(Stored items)
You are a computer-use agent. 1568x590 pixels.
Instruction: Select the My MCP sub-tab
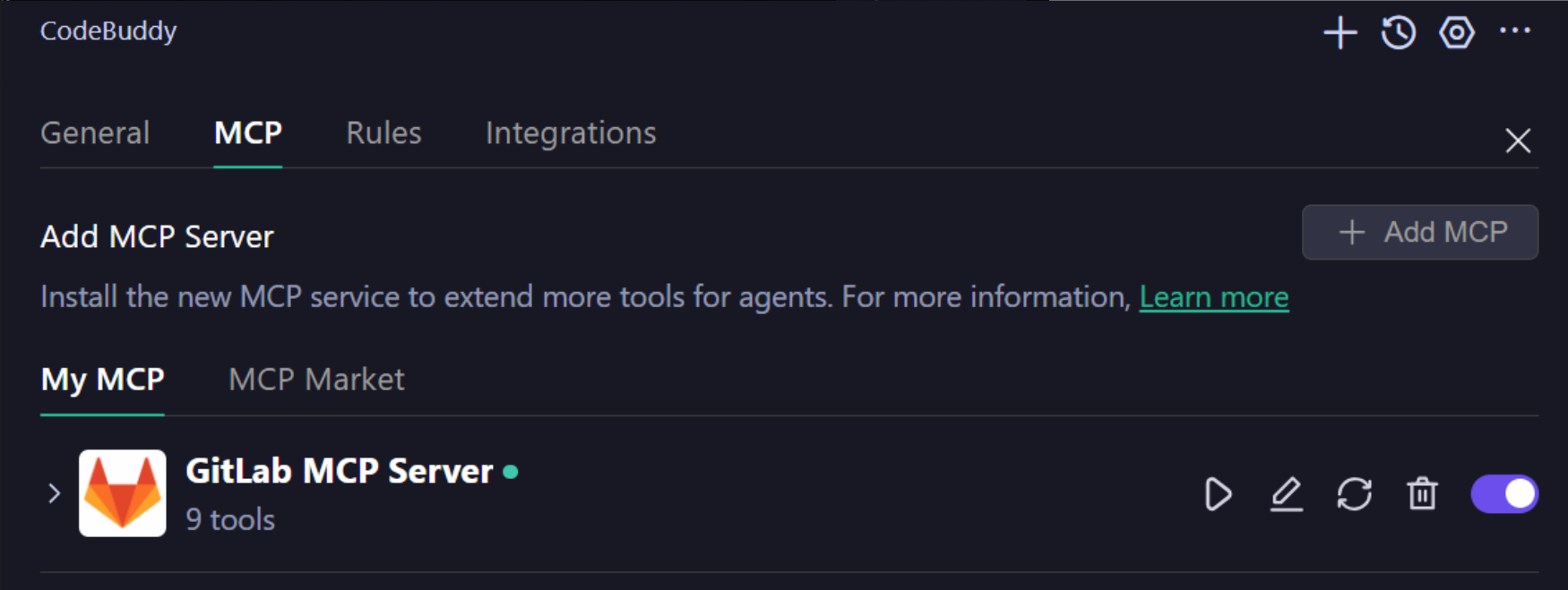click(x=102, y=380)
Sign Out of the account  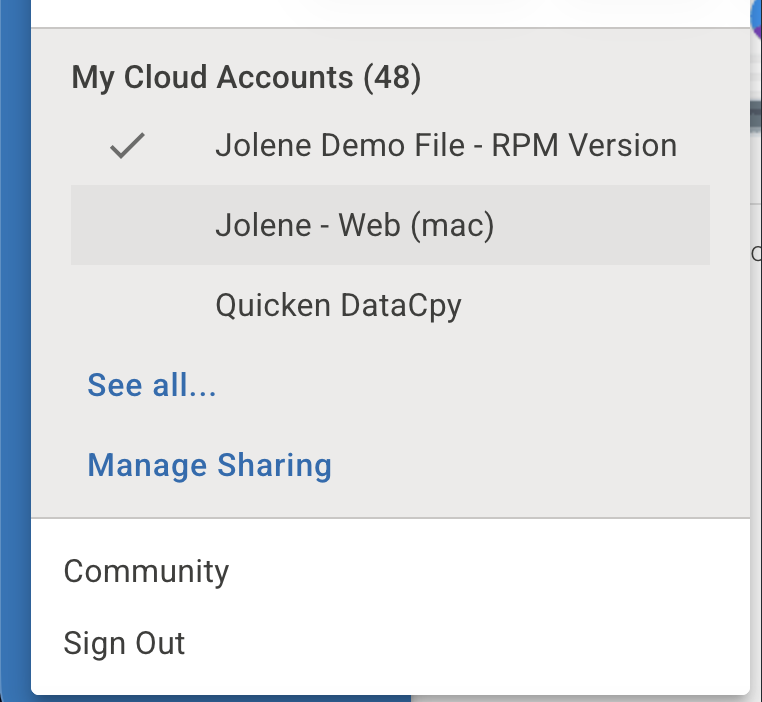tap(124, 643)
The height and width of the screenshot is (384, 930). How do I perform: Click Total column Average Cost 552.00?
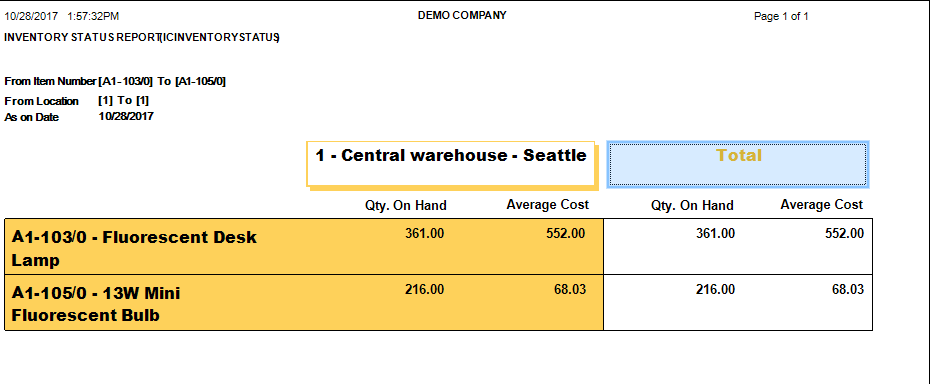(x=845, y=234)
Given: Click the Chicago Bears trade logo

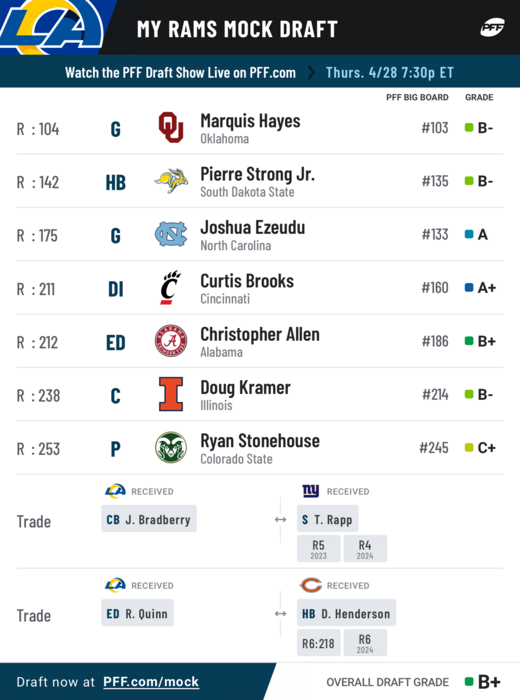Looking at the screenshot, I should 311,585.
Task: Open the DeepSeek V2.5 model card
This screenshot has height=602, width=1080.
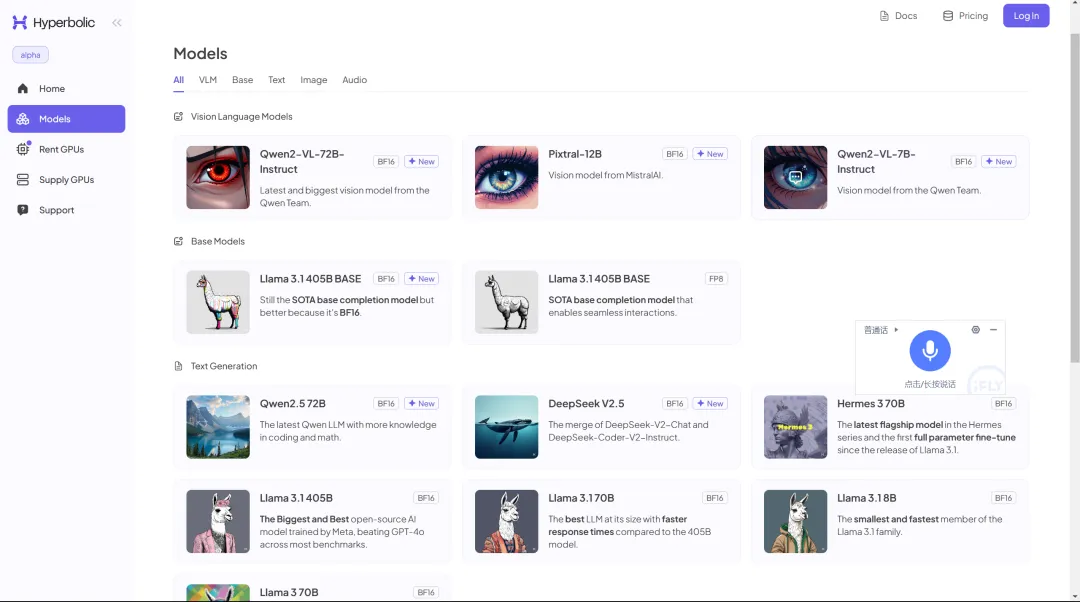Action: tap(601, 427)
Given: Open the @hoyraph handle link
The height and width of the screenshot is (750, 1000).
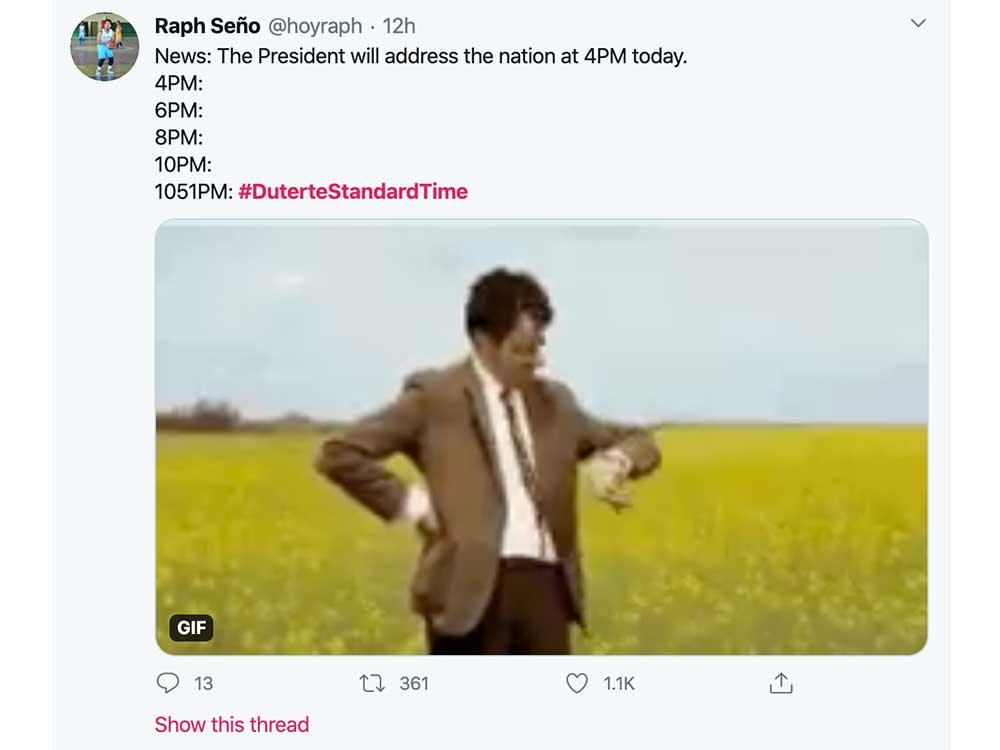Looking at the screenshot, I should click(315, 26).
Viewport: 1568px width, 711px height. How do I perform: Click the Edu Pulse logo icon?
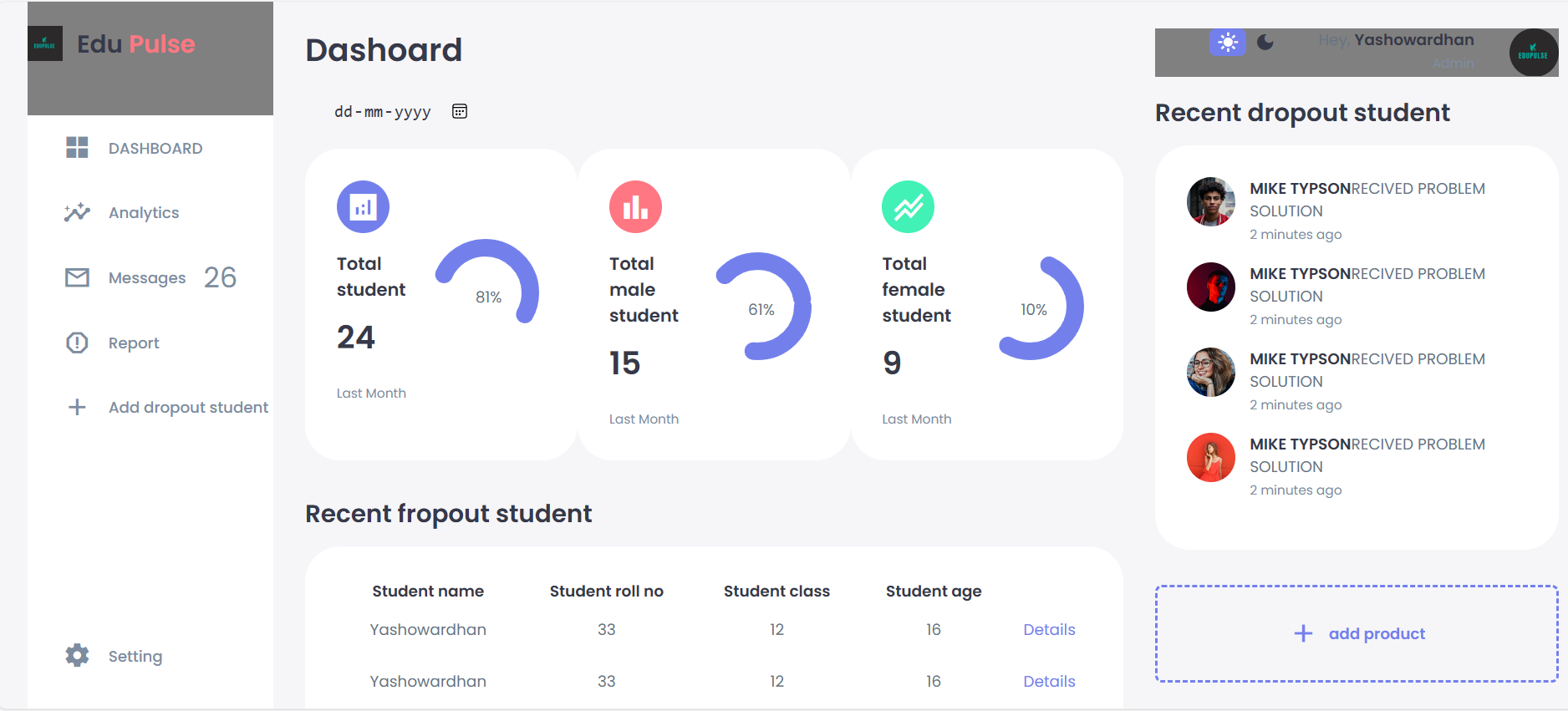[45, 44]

**Activity**
From the line containing "Given: Open the @hoyraph handle link" down to the last line of the entries above, set down every line exactly. Omit all pictures.

**Result of this exercise**
Given: Open the @hoyraph handle link
The height and width of the screenshot is (750, 1000).
Looking at the screenshot, I should click(315, 26).
Viewport: 1568px width, 711px height. How do I perform: Click the Edu Pulse logo icon?
[45, 44]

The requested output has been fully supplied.